▸ **EXERCISE REQUIREMENTS**: In the records below, find each line that holds "Öffnungszeiten" and return it.

DATA FOR PROCESSING: Begin

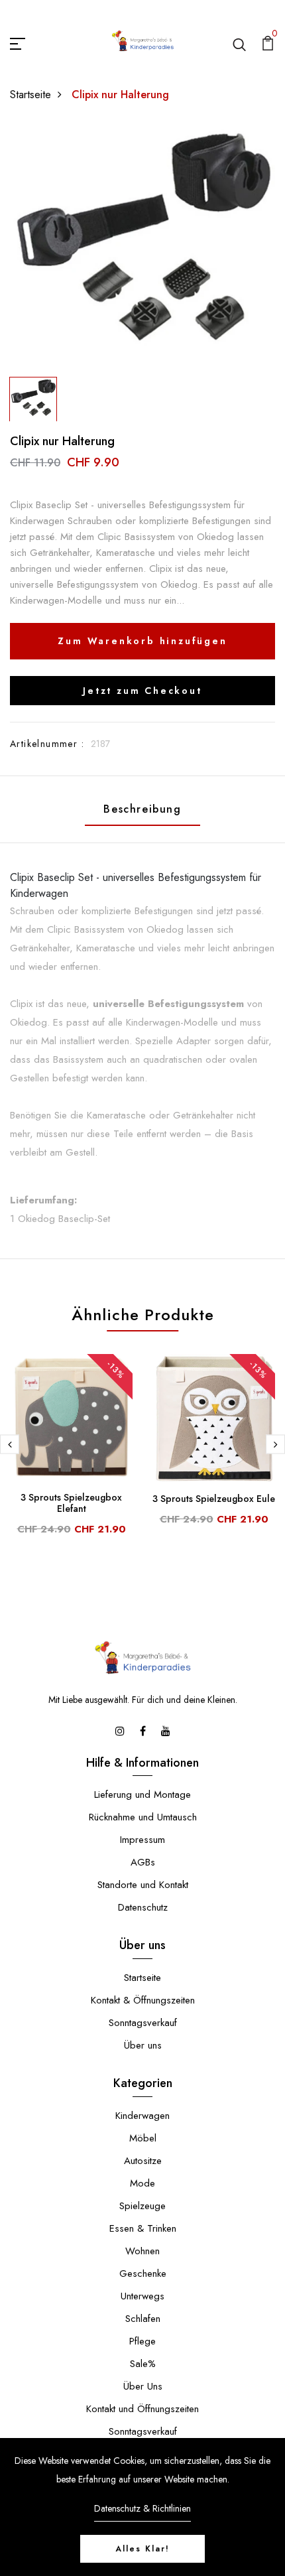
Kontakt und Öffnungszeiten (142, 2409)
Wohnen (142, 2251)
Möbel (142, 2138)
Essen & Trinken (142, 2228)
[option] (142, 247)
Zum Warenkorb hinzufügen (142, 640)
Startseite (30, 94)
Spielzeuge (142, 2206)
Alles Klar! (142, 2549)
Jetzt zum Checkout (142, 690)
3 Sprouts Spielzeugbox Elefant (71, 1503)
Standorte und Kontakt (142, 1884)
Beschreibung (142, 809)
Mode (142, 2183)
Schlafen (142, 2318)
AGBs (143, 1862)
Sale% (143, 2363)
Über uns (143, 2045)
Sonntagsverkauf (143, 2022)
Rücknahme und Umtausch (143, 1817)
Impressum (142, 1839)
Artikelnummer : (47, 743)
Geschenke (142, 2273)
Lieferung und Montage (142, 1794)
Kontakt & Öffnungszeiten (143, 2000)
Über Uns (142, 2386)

DATA FOR PROCESSING: End
DATA FOR PROCESSING: Begin

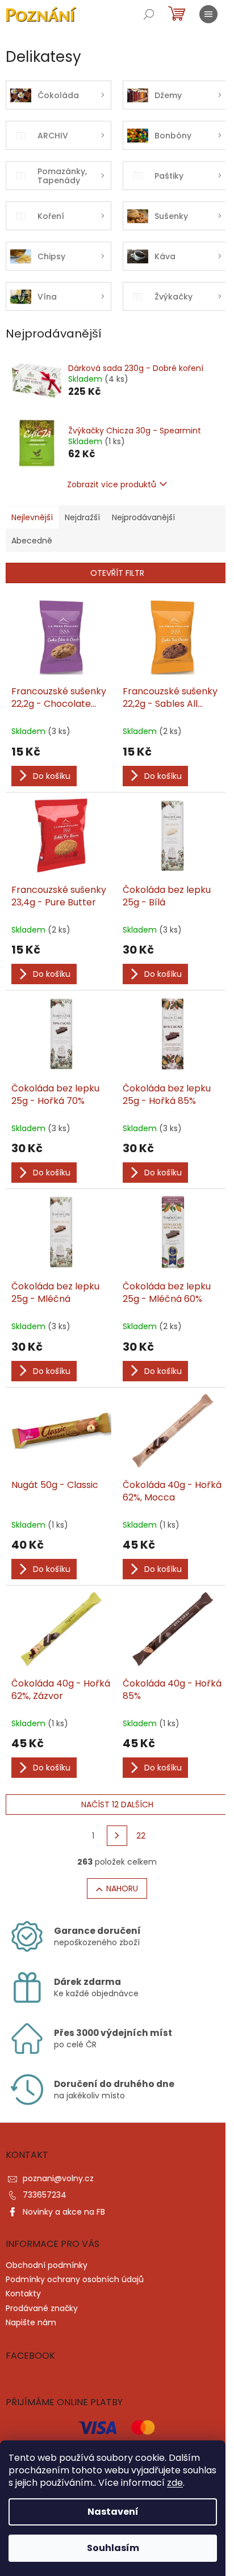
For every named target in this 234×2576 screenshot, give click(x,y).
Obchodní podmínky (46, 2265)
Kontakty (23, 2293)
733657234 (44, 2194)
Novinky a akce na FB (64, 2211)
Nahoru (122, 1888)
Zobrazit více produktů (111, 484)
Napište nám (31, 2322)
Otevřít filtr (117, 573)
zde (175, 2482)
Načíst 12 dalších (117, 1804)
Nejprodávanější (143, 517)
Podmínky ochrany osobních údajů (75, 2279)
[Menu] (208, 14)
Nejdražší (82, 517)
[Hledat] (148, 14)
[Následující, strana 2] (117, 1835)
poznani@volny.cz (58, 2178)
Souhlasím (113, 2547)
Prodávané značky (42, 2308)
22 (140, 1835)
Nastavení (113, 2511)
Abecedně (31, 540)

DATA FOR PROCESSING: End
DATA FOR PROCESSING: Begin

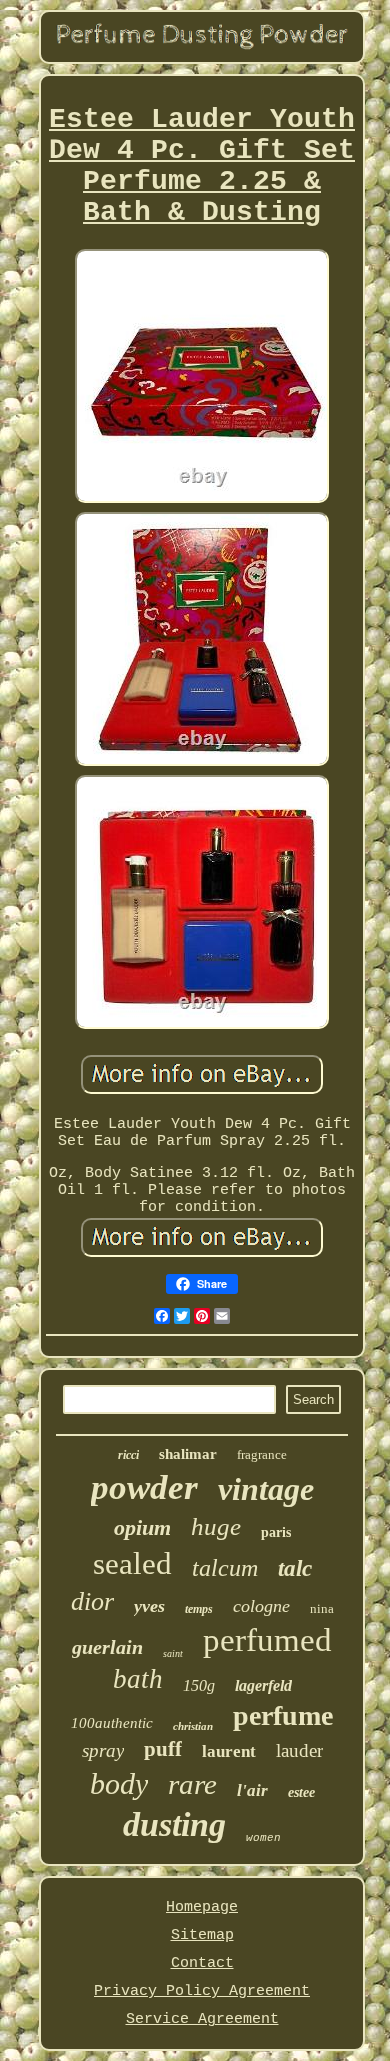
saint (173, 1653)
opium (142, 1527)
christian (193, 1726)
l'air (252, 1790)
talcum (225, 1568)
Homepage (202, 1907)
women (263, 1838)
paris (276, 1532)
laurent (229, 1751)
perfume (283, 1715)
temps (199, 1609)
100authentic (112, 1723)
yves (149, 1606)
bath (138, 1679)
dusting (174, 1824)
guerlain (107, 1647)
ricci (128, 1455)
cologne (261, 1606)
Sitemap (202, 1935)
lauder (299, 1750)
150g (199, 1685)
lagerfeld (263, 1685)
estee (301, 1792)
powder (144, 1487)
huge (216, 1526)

DATA FOR PROCESSING: End

▸ **WRITTEN ANSWER**:
Kontakt und Öffnungszeiten (142, 2409)
Kontakt & Öffnungszeiten (143, 2000)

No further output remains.